Another characteristic of these revolutionary movements is that they are highly personalized. The leaders, the caudillos, represent more than the parties, more than the organization, more than the political layers collectively. These leaders personalize and become the aspirations, the goals and the program of the masses that look to these caudillos for representation.

This is clear in the Mexican experience. Villa and Zapata are incredible examples of how important regional struggles found, in the end, a national projection. Zapata was a peasant from the South who led the campesinos to a very concrete goal, to recover their lands. His loyalty and fidelity to this cause transformed him in the view of the peasants in the whole country. And Villa too. They were two really rank-and-file common men, who became internationally famous precisely because they represented these feelings and aspirations.

Of course Fidel Castro is the modern classical example of this. And Allende in Chile in a way, because of his martyrdom, became one also. The possible exception of this is Nicaragua, which means that the Latin American revolution is growing and maturing. The nine leaders of the Sandinista Front did not want to promote one leader who would centralize all leadership.

To finish, I want to say that in all these processes, a working class that was conscious and clear of its goals was absent. Absent, in the sense that these working classes did not represent a class-for-itself movement, as Marxist theory says. During the revolution, of course, some of these sectors became class conscious but this class consciousness expressed itself in religious terms, in cultural terms.

The Chilean exception can be used as proof that the Unidad Popular was composed of the two main workers parties, the Socialist and Communist Parties. But as I said before, the Chilean experience showed too that the working class didn’t find in Allende’s government their expression. One of the most important struggles of the working class in Chile was against Allende’s government, the struggles of the miners in the North.

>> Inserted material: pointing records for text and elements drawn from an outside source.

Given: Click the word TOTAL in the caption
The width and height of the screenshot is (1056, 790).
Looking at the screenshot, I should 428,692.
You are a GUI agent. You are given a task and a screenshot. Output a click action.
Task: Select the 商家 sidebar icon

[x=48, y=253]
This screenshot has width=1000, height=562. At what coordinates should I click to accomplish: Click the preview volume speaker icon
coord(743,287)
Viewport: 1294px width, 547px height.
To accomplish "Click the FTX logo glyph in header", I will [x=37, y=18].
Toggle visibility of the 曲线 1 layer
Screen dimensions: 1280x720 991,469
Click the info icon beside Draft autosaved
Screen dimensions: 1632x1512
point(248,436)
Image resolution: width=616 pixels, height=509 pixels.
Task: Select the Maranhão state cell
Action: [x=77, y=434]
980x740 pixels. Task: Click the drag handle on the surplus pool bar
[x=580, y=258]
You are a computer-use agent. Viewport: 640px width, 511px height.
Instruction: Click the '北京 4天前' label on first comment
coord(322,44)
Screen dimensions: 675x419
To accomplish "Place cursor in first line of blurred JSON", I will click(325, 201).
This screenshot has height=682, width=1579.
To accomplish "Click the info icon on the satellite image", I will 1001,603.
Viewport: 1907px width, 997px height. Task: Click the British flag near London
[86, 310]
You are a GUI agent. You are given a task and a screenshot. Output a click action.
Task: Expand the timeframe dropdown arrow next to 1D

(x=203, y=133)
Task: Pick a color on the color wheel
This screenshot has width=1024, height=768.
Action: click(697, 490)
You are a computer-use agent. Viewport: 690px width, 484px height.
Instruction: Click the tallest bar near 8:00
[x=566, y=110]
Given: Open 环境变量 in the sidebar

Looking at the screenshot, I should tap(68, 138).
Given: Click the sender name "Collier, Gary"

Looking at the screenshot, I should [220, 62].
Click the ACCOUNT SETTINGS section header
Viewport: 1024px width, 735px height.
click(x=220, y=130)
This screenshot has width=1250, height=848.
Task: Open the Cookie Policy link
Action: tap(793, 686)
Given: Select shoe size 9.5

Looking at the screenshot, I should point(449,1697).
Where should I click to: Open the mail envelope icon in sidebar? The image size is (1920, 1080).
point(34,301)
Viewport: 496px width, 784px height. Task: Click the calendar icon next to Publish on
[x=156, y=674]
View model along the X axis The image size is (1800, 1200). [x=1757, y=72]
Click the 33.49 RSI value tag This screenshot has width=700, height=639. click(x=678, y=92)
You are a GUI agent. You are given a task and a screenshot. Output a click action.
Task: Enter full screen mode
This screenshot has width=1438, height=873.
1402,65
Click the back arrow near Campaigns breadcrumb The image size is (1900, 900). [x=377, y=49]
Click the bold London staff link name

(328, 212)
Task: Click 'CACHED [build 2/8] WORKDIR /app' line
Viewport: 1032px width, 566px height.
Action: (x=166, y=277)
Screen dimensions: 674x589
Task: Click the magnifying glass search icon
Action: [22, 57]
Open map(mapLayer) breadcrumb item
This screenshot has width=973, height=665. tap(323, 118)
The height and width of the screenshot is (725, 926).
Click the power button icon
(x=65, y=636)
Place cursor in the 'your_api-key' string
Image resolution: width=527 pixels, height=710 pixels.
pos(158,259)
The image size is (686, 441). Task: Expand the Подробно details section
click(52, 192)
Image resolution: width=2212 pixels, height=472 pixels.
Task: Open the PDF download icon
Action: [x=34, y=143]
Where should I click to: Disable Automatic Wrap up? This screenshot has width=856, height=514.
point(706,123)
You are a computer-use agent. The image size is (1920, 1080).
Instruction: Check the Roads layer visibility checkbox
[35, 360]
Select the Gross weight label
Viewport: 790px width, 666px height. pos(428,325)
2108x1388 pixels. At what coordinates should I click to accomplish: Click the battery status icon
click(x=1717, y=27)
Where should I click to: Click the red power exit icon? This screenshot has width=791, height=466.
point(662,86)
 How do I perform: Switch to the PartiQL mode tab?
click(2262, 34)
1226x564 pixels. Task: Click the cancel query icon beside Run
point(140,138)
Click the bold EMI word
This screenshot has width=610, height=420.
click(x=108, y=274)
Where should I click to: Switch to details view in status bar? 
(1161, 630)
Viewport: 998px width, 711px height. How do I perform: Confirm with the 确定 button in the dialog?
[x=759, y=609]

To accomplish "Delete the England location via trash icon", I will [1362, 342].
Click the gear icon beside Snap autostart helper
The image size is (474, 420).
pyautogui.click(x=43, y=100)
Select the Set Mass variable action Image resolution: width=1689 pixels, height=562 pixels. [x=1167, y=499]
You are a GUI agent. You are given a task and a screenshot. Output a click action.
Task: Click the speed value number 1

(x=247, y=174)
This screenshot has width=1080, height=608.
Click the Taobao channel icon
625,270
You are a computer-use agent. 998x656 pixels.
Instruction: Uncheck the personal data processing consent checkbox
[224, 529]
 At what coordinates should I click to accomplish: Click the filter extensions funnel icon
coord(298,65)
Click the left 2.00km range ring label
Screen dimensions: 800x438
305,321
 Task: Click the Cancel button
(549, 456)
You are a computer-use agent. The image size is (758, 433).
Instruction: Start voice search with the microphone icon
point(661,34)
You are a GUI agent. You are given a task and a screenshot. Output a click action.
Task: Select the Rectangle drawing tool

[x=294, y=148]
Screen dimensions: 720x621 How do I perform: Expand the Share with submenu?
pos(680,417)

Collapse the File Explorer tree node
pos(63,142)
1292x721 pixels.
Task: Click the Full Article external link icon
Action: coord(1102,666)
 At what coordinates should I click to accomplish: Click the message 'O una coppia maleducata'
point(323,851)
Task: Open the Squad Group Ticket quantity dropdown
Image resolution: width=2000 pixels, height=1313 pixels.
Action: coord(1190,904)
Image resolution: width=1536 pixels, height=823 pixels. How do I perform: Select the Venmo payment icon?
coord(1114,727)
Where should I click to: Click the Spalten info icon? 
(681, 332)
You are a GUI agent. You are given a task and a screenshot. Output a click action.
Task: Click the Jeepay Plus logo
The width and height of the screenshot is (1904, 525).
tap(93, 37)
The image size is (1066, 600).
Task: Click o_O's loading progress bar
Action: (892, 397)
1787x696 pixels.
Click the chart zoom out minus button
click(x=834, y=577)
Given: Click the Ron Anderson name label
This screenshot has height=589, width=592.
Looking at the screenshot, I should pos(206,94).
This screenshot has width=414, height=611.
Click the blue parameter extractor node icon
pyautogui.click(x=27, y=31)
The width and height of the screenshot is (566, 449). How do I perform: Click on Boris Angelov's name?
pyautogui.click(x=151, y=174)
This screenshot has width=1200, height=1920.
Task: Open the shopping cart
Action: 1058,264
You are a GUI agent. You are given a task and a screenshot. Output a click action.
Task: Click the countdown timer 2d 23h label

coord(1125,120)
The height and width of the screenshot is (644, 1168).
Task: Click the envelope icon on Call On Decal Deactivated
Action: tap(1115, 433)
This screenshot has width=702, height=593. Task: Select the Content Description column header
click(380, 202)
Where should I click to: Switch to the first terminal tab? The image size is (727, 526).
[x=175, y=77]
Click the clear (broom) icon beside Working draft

This struggle in reality became the start of the erosion of the Unidad Popular government.

For Working-Class Leadership

I conclude with this: The twenty-first century is when the Latin American revolution will be victorious. In the new condition of the hegemony of imperialism; in the new integration and globalization of the capitalist
regimes into the imperialist centers; in the technological revolution that we are now witnessing, with a new humanity that is arising from the spectacular transformation that we are now living; with the consciousness
that we are passing through a disaster, a civilizational disaster because of the ecological destruction, because of the alienation of the human race, because of the existence of the Third World full of poverty and ecological disaster; all the lessons that we have drawn from the Latin American revolutionary experience in the twentieth century tell us that we have not to be less socialist but more socialist.

We do not have to be less internationalist but more internationalist, because we have to make it possible for the working class to play the role it is needed to play. The lessons of these revolutions teach us that the working class is needed as the national caudillo. These Latin American revolutions had personal caudillos. But they need social caudillos. They need collective caudillos. And the only class that can provide this leadership, that can be this, is the working class.

This working class in Latin America is growing. And it is looking for new ways. It is tired of the nationalist leaders, it is tired of Communist party leaders. It has exhausted all its alternatives. This factor, at the end of this century, will be the key difference in the twenty-first century. For this reason we have to be realistically, moderately, discreetly optimistic. We have to be optimistic in a very realistic way.